Built-In Functions

In this blog post we cover some commonly used built-in functions that VBA coders need to know.

String Functions

  • Len(s) – returns the length of String s.
  • Left(s, n) – returns a substring of s that is n chars long from the left of the string s.
  • Right(s, n) – returns a substring of s that is n chars long from the right of the string s.
  • Mid(s,nb,ne) – returns a substring of s from characters nb to ne, inclusive.
Sub testStrings()
    Debug.Print Len("Hello World")
    Debug.Print Left("Hello World", 10)
    Debug.Print Right("Hello World", 7)
    Debug.Print Mid("Hello World", 7, 10)
End Sub
Output in immediate window:11
Hello Worl
o World
World

Conversion

  • CInt( anything ) – converts anything into an Integer type (if possible).
  • Cdbl( anything ) – converts anything into an Double type (if possible).
  • Clng( anything ) – converts anything into an Long type (if possible).
  • CStr( anything ) – converts anything into a String.
  • CDate(string) – converts a string to a Date type (if possible).

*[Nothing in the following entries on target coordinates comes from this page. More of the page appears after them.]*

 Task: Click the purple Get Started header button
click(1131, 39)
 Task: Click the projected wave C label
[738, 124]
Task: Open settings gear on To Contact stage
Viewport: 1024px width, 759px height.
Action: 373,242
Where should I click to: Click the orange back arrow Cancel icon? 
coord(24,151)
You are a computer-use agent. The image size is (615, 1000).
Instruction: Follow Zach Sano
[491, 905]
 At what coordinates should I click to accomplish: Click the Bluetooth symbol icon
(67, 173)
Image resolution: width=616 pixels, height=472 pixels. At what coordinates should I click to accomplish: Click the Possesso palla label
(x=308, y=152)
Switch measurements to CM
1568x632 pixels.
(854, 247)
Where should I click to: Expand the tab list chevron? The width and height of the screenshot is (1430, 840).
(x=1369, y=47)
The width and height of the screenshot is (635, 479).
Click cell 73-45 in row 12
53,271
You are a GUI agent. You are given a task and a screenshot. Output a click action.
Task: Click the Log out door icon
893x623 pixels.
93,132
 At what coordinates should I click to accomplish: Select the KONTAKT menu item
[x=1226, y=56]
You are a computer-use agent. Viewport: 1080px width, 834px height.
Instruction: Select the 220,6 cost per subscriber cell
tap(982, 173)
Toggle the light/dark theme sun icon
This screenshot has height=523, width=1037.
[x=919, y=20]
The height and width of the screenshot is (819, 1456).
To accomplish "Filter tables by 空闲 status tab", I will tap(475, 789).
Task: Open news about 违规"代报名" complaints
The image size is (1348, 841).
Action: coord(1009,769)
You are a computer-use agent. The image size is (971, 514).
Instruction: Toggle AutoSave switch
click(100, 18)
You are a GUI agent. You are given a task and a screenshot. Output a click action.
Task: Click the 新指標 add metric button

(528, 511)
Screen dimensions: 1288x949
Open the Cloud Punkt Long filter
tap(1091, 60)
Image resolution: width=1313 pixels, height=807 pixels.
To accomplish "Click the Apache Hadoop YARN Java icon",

If any of the conversion functions are passed a variable that cannot be parsed – e.g. CInt(“oioi!”) – a Type Mismatch error occurs.

Sub testConversions()
Dim i As Integer, d As Double, l As Long, s As String
    i = 19
    d = 12.6
    l = 32768
    s = "42.001"
    
    ' to display the answers provided by the conversion functions we have to
    'CStr() all the number variables 10   or VBA will throw a Type Mismatch error
    ' so just to prove that CStr works we'll do it first
    Debug.Print "First test CStr on all types"
    Debug.Print "CStr(i) = '" + CStr(i) + "'" ' '42'
    Debug.Print "CStr(d) = '" + CStr(d) + "'" ' '42.001'
    Debug.Print "CStr(l) = '" + CStr(l) + "'" ' '42'
    Debug.Print "CStr(s) = '" + CStr(s) + "'" ' '42.001'
    Debug.Print ""
    Debug.Print "Second, CInt"
    Debug.Print "CInt(i) = " + CStr(CInt(i)) ' 19
    Debug.Print "CInt(d) = " + CStr(CInt(d)) ' 13
    Debug.Print "CInt(l) = Overflow Error. Integers are valued <32768"
    Debug.Print "CInt(s) = " + CStr(CInt(s)) ' 42
    Debug.Print ""
    Debug.Print "Third, CDbl"
    Debug.Print "CDbl(i) = " + CStr(CDbl(i))
    Debug.Print "CDbl(d) = " + CStr(CDbl(d))
    Debug.Print "CDbl(l) = " + CStr(CDbl(l))
    Debug.Print "CDbl(s) = " + CStr(CDbl(s))
    Debug.Print ""
    Debug.Print "Fourth, CLng"
    Debug.Print "CLng(i) = " + CStr(CLng(i)) ' 19
    Debug.Print "CLng(d) = " + CStr(CLng(d)) ' 13
    Debug.Print "CLng(l) = " + CStr(CLng(l)) ' 32768
    Debug.Print "CLng(s) = " + CStr(CLng(s)) ' 42
    
End Sub
Output in immediate window

First test CStr on all types
CStr(i) = ’19’
CStr(d) = ‘12.6’
CStr(l) = ‘32768’
CStr(s) = ‘42.001’Second, CInt
CInt(i) = 19
CInt(d) = 13
CInt(l) = Overflow Error. Integers are valued <32768
CInt(s) = 42Third, CDbl
CDbl(i) = 19
CDbl(d) = 12.6
CDbl(l) = 32768
CDbl(s) = 42.001Fourth, CLng
CLng(i) = 19
CLng(d) = 13
CLng(l) = 32768
CLng(s) = 42

Date and Time Functions

Date and time functions are quite complex due to the nature of dates.  VBA has a special way of handling dates by putting # around them, for example dMyDate = #18-Dec-2012#. Here are some of the functions to help with dates.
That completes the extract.